■ **TEXT BLOCK**
Antimicrobial activities, pollen diversity and physicochemical properties of natural honey from Southeastern Anatolia of Turkey

Menderes Cenet, Adnan Bozdogan, Gokhan Sezer, Leyla Acar, Zeynep Ulukanli


Background: Honey, a natural sweetener, is produced from the nectar of many plants. The pollen diversity, physicochemical properties, and antimicrobial activities were analyzed in honey samples from Mardin (Southeastern Anatolia).

Methods: The melissopalynological method was used to identify and enumerate the pollen granules. Analytical methods and agar well diffusion assays were employed for the determination of some quality parameters and the antimicrobial potential of honey samples, respectively.

Results: The pollen composition consisted of 27 taxa belonging to 13 families. The origins of all honey were determined as the multifloral sources. The most predominant taxa were mainly Hedysarum sp., Carduus sp., Melissa officinalis, Gossypium hirsitum, Paliurus spina-christi, Salix sp. and Pimpinella anisum. The secondary pollen taxa were Hedysarum sp., Trifolium sp., Astragalus sp., Salix sp., Paliurus spina-christi, Asphodeline sp., Centaurea sp., Carduus sp., Zea mays and Cistus sp., respectively. Asphodeline sp. as a secondary pollen taxon in a honey sample could be considered as the first report. The pH, total acidity, brix, refractive index, electrical conductivity, moisture and L, a, b values of the samples varied from 3.75 to 4.28, 30 to 42, 67.3 to 85.70, 1.45 to 1.50, 12.40 to 31.61, 0.24 to 0.90, 47.81 to 57.59, -0.94 to 4.31, 20.37 to 31.28, respectively. Antimicrobial activities of the honey specimens were also effective on five bacterial species and two yeast species.

Conclusions: Honey samples from Southeastern Anatolia revealed a good diversity of pollen granules. The rich multiflora of honey increases not only its nutritional quality as well as antimicrobial potential on various clinically important microorganisms.

■ **EXTRACTED INFORMATION**
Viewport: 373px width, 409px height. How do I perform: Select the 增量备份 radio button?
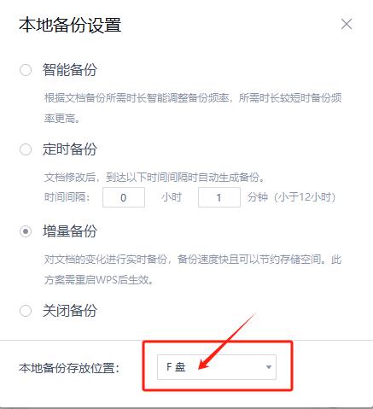26,231
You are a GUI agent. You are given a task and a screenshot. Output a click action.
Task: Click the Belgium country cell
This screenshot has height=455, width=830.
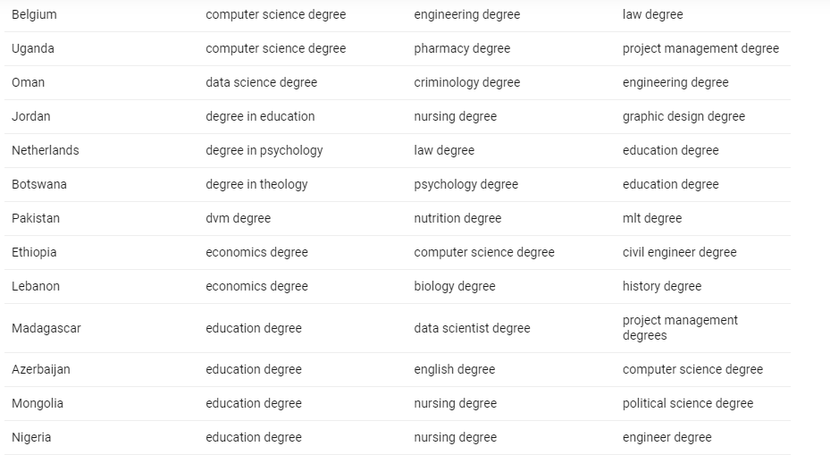(34, 14)
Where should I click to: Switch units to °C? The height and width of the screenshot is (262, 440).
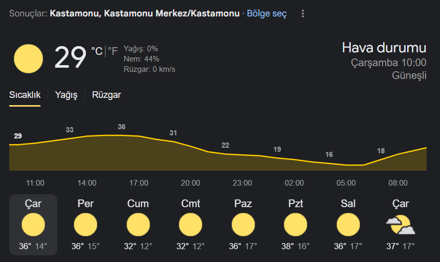click(x=97, y=51)
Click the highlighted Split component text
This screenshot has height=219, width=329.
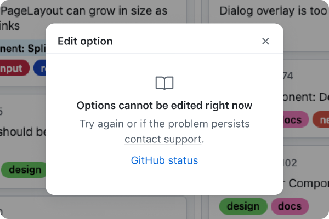coord(22,48)
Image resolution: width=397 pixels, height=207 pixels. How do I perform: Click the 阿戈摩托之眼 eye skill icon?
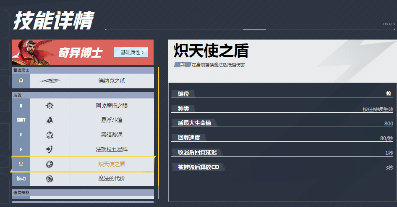(50, 106)
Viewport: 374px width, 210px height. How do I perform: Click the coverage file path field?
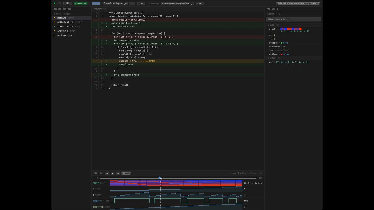pos(178,3)
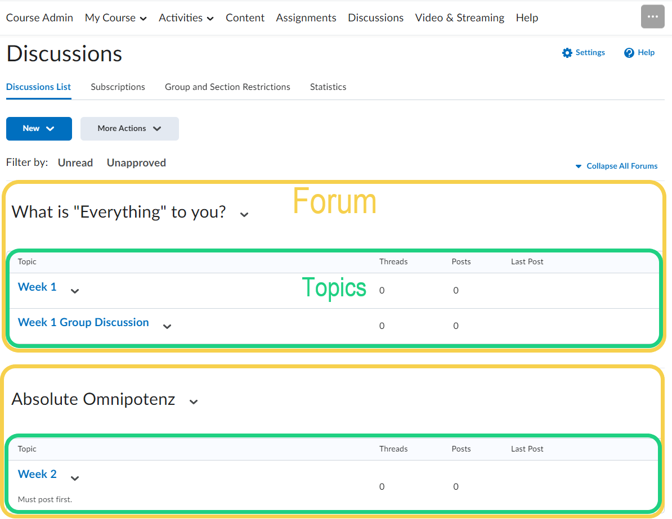Click the Settings gear icon
The image size is (672, 519).
(567, 53)
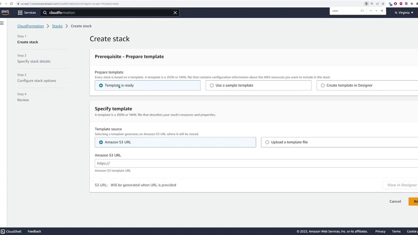Click the Cancel button
Viewport: 418px width, 235px height.
coord(395,201)
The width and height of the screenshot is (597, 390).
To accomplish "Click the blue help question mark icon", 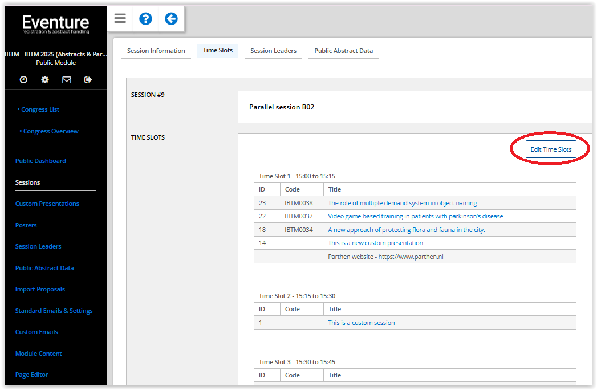I will pos(145,19).
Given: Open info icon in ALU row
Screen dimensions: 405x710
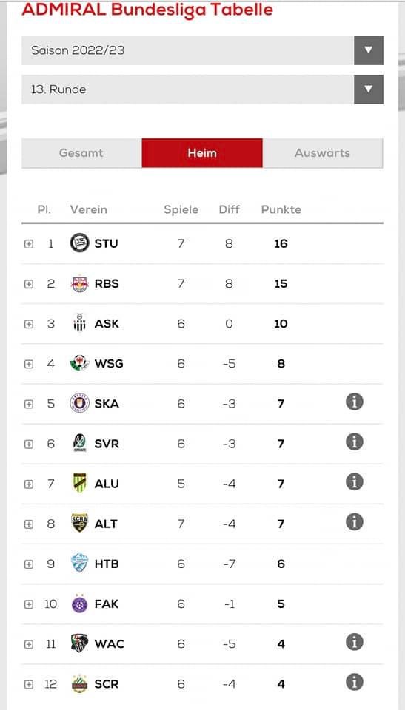Looking at the screenshot, I should coord(355,481).

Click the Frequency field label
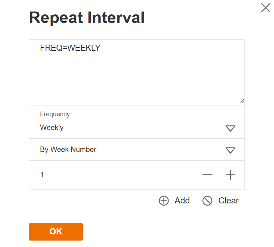[55, 114]
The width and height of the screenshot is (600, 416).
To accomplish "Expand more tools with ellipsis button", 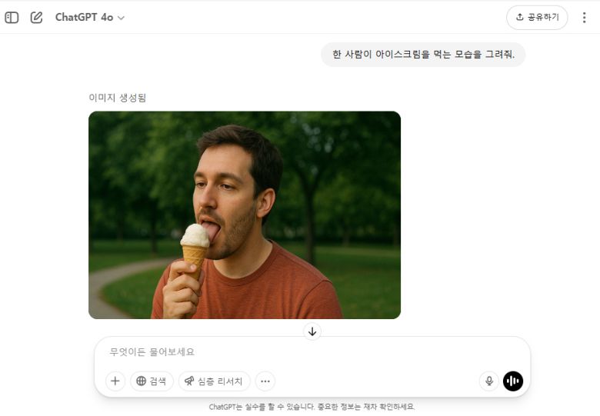I will click(265, 381).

■ **WORK ITEM A**
List the taxa that the honey study names as the most predominant in the samples.
■ **WORK ITEM B**
According to the honey study, how many taxa and families made up the pollen composition?
■ **WORK ITEM C**
Transcribe the part of the honey study starting at "Antimicrobial activities, pollen" and ending at "honey samples, respectively.".
The lines above have no connection to the honey study.

■ **TASK RESPONSE A**
Hedysarum sp., Carduus sp., Melissa officinalis, Gossypium hirsitum, Paliurus spina-christi, Salix sp. and Pimpinella anisum

■ **TASK RESPONSE B**
27 taxa belonging to 13 families.

■ **TASK RESPONSE C**
Antimicrobial activities, pollen diversity and physicochemical properties of natural honey from Southeastern Anatolia of Turkey

Menderes Cenet, Adnan Bozdogan, Gokhan Sezer, Leyla Acar, Zeynep Ulukanli


Background: Honey, a natural sweetener, is produced from the nectar of many plants. The pollen diversity, physicochemical properties, and antimicrobial activities were analyzed in honey samples from Mardin (Southeastern Anatolia).

Methods: The melissopalynological method was used to identify and enumerate the pollen granules. Analytical methods and agar well diffusion assays were employed for the determination of some quality parameters and the antimicrobial potential of honey samples, respectively.